特に指定管理者制度が導入されてからは、府が公園の事業計画をまとめ、 その内容をもとに公園の管理を希望する業者が入札して「指定管理者」が決定します。大阪府の場合はちょうどこれから入札が行われる時期で、 来年の4月から3年間の公園での事業計画は既に決まっているとのことでした。したがって、 もし府営プールを釣り場として利用できるようになったとしても、3年半後からということになります。現状ではかなり難しいと言わざるを得ないでしょう。
公園の池は「釣り禁止」ではなく「立入禁止」。

若竹池の現状についても少し話を伺いましたが、近隣の住民からの反対もあって「府として再開しないという結論を出しました」とのことでした。若竹池は大きな池なので、 住宅から離れた一画だけを区切って小規模の管理釣り場として再開できないものかと提案してみましたが、府の方針を変えるのは難しそうです。
以前に「大阪府の公園は動植物の採捕が禁止という規則がある」と聞いたことがあったのですが、 公園の池は基本的に「釣り禁止」じゃないそうです。
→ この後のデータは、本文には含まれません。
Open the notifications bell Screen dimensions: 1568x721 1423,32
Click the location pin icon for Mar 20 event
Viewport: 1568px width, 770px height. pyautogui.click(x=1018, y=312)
ただし、すべて「立入禁止」ということなので、実際には同じことなのかもしれません。 ただ、釣り禁止だと絶対に釣りはできないけれど、「立入禁止」 だと安全面の問題をクリアできれば「釣りはOK?」というふうに受け取ることもできます(勝手な解釈ですが)。
結構長い時間、公園を管理する立場の方々と話し合える時間を持てて、 大阪府の考えていることも少し理解できました。自分の中ではまだまだ納得できないところもあり、 「大阪府と埼玉県の公園運営の考え方の違い」や「公共釣り堀のあり方」などについて、 これからも時間を作って調べてみたいと思っています。
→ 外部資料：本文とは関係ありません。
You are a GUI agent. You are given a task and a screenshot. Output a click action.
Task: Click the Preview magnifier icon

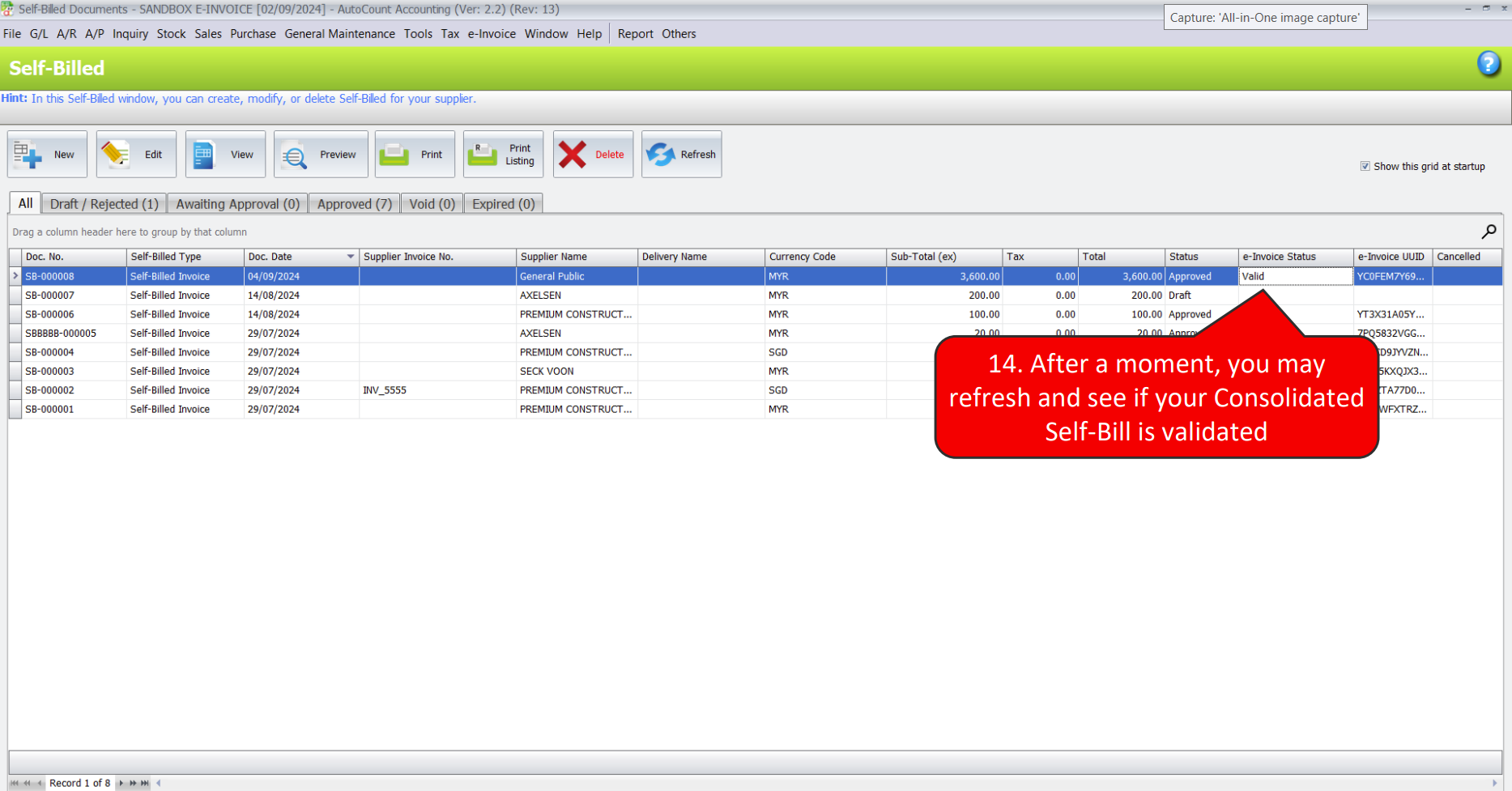294,155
この日は少し落胆した気持ちで、服部緑地の各池を回って帰路につきました。 若竹池の桟橋は解体されて一箇所にまとめられ、7~8人ぐらいが釣り台から竿を出していました。 他の池でも釣り人の姿を見かけ、 ちょっと複雑な気分でした。
う~ん、自分がリタイヤするころまでには、公園の池で堂々と釣りが楽しめるようにしたいな。 (事務局K)
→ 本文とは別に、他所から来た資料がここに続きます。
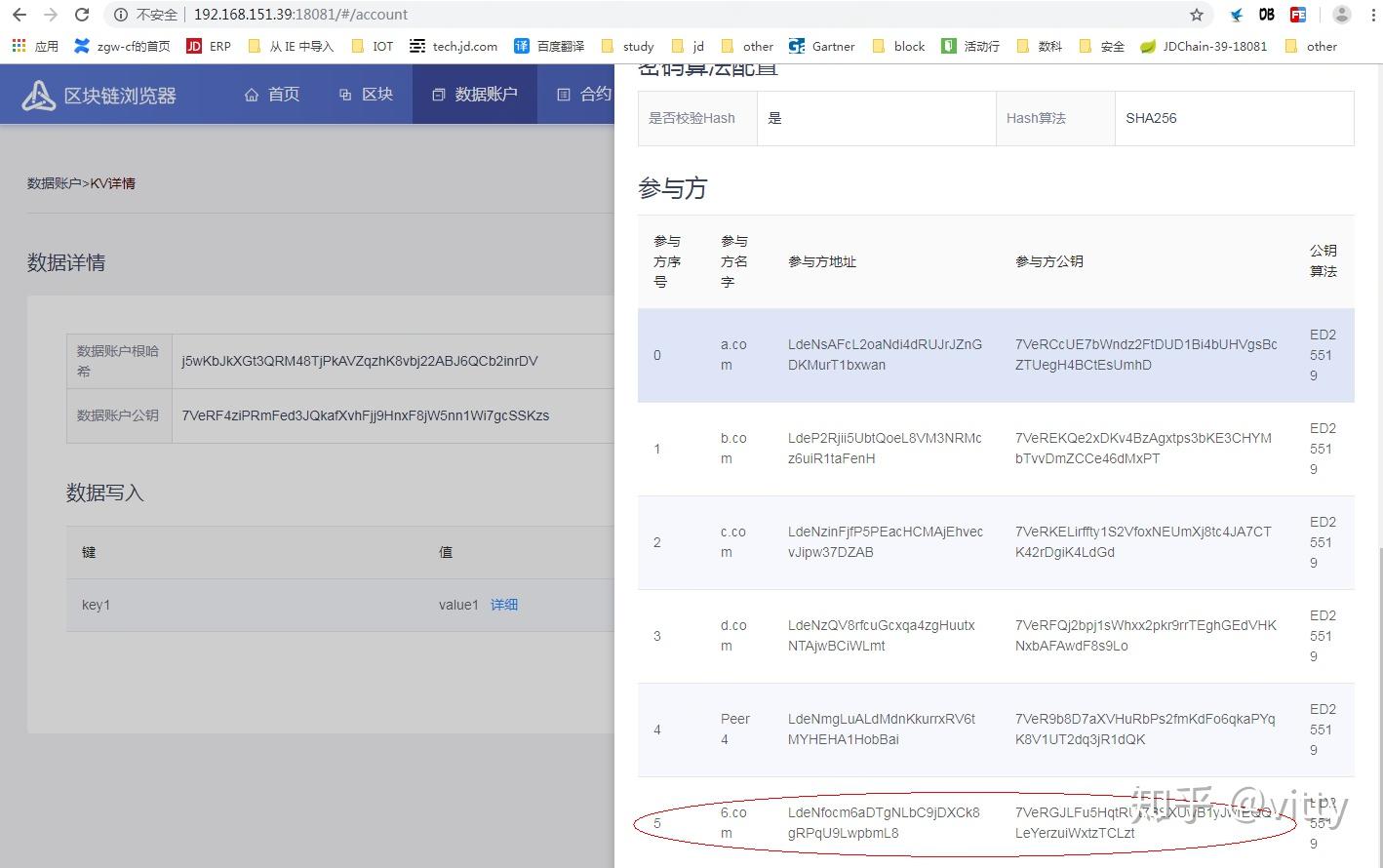Select the 区块 blocks icon

344,94
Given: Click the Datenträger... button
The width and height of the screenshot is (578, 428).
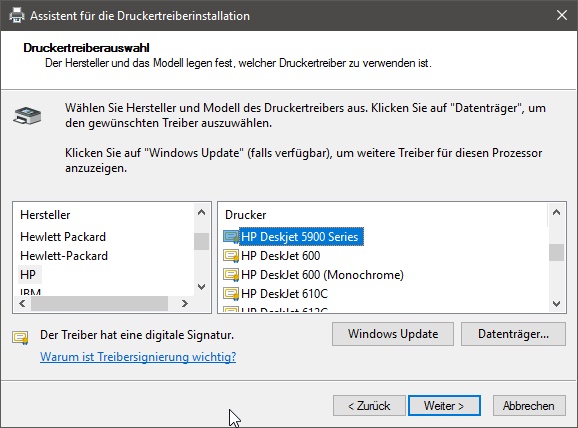Looking at the screenshot, I should click(513, 334).
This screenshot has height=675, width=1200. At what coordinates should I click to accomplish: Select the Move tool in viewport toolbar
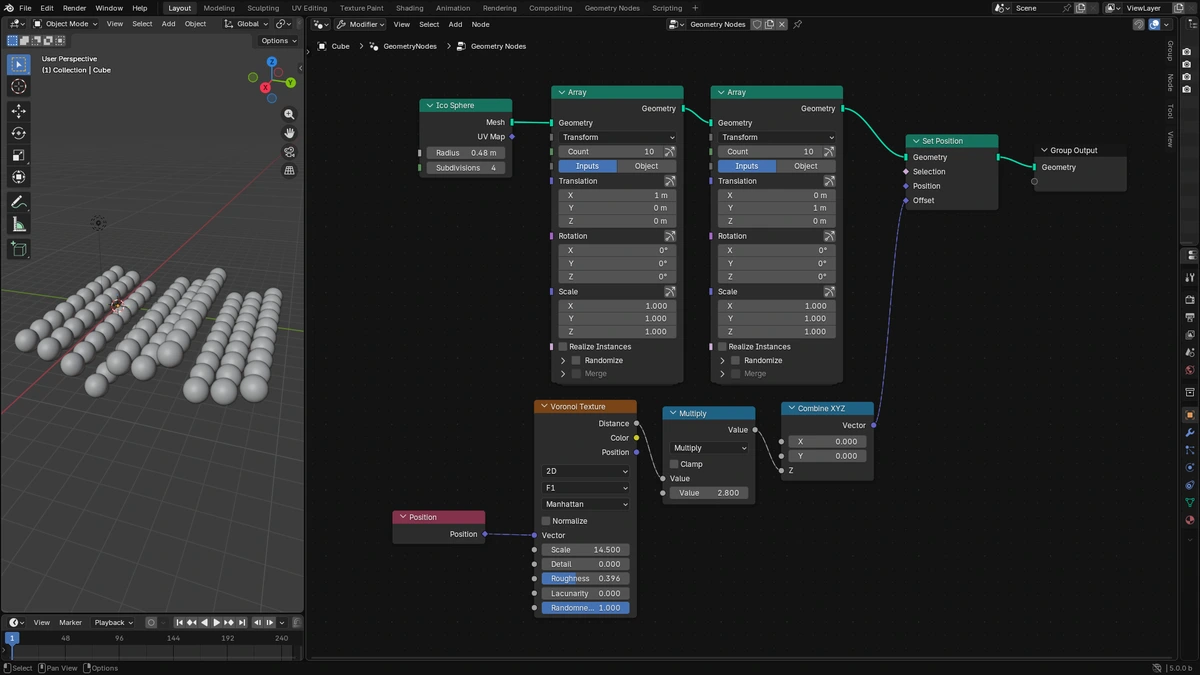[x=18, y=110]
▲服部緑地の乗馬クラブの盛況さには驚きました。 大阪のオバちゃんは元気があり余っています。公園の乗馬クラブやテニスコート、フットサルコート、 河川敷のゴルフ場や野球グランドはとてもたくさんあるので、釣り堀も作ってほしいな。せめて水辺を開放してもらいたいものです。 関西にも昔はあちこちに釣り堀がありましたからね。